In [0]:
!pip install shap

In [0]:
# Import libraries
import yaml
import sys
import os
sys.path.append(os.path.join(os.path.dirname(os.getcwd()), 'src'))

import numpy as np
import pandas as pd

import plotly.express as px
import plotly.graph_objects as go
from plotly.subplots import make_subplots

from modelling.modelling import (
    run_full_feature_importance_analysis,
    run_full_feature_importance_analysis_fixed,
)

# Load configs
with open('../configs/statistical_tests.yaml', 'r') as f:
    stats_config = yaml.safe_load(f)

with open('../configs/data_paths.yaml', 'r') as f:
    paths_config = yaml.safe_load(f)

pd.set_option('display.max_columns', None)
print("✓ Imports and configs loaded successfully")


In [0]:
# Loading user level dataframe
notebook_path = os.getcwd() 
repo_root = os.path.abspath(os.path.join(notebook_path, ".."))
misc_dir = os.path.join(repo_root, "misc")
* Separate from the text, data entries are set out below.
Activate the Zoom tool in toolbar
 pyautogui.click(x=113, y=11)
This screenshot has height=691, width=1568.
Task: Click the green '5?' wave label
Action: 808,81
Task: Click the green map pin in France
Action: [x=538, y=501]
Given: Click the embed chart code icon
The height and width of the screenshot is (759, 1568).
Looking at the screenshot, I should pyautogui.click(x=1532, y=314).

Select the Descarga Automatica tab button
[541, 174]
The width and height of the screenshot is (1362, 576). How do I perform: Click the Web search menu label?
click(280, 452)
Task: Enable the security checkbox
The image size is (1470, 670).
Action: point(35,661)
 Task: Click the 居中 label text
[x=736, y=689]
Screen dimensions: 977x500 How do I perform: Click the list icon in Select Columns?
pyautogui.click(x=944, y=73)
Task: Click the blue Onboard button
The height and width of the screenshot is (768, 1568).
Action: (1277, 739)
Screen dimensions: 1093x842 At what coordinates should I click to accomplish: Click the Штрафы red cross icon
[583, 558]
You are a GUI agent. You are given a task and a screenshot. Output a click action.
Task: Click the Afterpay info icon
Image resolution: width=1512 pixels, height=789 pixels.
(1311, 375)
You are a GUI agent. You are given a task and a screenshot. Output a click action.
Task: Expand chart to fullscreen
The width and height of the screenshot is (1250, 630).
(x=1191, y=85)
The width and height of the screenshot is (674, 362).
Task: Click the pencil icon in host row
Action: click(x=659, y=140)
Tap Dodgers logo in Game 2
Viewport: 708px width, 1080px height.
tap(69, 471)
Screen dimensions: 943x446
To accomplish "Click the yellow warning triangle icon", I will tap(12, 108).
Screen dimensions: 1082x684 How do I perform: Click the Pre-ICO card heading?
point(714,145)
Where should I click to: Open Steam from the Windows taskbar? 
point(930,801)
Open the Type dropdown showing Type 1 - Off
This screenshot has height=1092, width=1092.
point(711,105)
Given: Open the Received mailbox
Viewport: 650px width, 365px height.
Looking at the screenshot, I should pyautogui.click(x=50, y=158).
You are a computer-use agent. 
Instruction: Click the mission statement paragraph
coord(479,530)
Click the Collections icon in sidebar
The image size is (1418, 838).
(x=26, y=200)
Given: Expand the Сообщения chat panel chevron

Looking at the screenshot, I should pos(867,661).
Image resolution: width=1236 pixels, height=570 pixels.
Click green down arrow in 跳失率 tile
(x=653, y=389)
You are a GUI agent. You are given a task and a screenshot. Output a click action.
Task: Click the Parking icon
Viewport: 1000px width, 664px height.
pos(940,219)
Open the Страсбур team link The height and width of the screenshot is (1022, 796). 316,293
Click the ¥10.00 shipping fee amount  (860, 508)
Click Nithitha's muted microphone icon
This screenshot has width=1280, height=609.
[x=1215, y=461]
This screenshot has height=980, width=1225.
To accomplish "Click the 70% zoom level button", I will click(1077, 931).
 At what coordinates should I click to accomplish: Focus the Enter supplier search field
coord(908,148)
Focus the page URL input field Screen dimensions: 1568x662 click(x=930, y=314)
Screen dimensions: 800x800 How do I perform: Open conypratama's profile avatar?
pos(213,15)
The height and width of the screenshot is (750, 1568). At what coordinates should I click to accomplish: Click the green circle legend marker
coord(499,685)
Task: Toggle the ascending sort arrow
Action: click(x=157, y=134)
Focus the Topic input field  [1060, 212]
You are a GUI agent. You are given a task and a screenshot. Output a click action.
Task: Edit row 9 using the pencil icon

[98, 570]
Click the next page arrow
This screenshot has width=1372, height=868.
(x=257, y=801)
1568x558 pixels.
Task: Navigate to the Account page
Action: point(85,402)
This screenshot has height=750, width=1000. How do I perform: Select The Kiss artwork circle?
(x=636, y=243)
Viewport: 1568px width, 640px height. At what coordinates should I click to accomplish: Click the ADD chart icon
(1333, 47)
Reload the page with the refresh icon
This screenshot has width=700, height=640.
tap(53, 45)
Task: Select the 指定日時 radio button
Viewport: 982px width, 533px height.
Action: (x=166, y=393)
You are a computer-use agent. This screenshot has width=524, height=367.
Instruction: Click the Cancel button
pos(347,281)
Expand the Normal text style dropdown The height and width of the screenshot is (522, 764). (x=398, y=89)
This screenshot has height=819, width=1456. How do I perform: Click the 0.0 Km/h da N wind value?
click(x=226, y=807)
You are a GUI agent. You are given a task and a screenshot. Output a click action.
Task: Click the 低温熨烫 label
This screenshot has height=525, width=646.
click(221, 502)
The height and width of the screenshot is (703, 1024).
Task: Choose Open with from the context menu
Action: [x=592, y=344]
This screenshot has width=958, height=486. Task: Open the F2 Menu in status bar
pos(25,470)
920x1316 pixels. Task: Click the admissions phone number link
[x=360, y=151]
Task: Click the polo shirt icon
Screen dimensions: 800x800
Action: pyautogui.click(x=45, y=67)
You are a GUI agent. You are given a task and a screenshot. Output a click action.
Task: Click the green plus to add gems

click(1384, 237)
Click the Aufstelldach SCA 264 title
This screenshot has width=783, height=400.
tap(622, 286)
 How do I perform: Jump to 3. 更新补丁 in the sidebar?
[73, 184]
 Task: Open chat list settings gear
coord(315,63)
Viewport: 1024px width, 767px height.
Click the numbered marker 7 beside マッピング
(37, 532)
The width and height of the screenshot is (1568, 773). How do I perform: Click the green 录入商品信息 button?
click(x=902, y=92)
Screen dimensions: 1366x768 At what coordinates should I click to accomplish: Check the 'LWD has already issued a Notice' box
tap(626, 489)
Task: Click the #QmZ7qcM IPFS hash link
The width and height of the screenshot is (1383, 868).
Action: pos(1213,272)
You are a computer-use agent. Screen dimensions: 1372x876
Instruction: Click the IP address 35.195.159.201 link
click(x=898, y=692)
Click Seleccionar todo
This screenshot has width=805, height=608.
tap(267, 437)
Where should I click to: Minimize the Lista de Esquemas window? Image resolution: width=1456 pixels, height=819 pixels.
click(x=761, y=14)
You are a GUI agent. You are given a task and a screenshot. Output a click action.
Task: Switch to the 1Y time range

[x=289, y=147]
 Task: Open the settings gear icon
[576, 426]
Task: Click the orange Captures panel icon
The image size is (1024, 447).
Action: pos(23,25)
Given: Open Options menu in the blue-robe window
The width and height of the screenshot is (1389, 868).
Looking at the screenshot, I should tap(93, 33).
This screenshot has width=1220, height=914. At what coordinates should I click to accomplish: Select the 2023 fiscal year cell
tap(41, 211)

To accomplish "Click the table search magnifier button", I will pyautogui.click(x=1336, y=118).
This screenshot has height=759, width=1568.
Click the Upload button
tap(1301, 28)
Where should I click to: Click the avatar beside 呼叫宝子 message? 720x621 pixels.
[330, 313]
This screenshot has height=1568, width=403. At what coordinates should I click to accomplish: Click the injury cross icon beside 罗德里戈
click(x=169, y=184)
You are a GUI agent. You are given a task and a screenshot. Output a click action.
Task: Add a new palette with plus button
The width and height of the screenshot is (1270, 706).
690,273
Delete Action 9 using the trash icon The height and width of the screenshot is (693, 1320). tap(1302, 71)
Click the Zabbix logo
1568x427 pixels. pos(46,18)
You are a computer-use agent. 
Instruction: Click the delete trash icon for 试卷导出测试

user_df_input_path = os.path.join(misc_dir,
                           os.path.basename(paths_config['output_files']['user_info_df_post_eda']))

wonky_df_input_path = os.path.join(misc_dir,
                           os.path.basename(paths_config['output_files']['wonky_respondent_df']))

test_results_df_input_path = os.path.join(misc_dir,
                           os.path.basename(paths_config['output_files']['test_results_df']))

user_info_df = pd.read_parquet(user_df_input_path) # user level dataframe
wonky_respondent_df = pd.read_parquet(wonky_df_input_path) # user level dataframe wonky_respondents
test_results_df = pd.read_parquet(test_results_df_input_path)

In [0]:
# user_info_df = user_info_df[~user_info_df['exposure_band'].isna()]
user_info_df.shape

In [0]:
significant_features = test_results_df[test_results_df['significant']]['feature'].tolist()
significant_features = [item for item in significant_features if 'is_weekend' not in item]
significant_features

In [0]:
# # Run analysis
# results = run_full_feature_importance_analysis(
#     df=user_info_df,
#     feature_cols=feature_columns,
#     outcome_var='wonky_study_count',
#     user_id_var='respondentPk'
# )

# # Access individual results
# print("\nLinear model R²:", results['linear_model'].rsquared)
# print("Random Forest CV R²:", results['cv_results']['test_r2'].mean())
# print("\nFeature consensus rankings:")
# print(results['comparison'][['feature', 'avg_rank']].head(10))

In [0]:
# V2

# Run fixed analysis
results = run_full_feature_importance_analysis_fixed(
    df=user_info_df,
    feature_cols=significant_features,
    outcome_var='wonky_study_count',
    user_id_var='respondentPk'
)

# Access results
print("\n" + "="*80)
print("FINAL SUMMARY")
print("="*80)
print(f"\nLinear Model R²: {results['linear_model'].rsquared:.4f}")
print(f"Random Forest CV R²: {np.mean(results['cv_results']['test_r2']):.4f}")

print("\nTop 5 Features (consensus):")
print(results['comparison'][['feature', 'avg_rank', 'p_value']].head(5).to_string(index=False))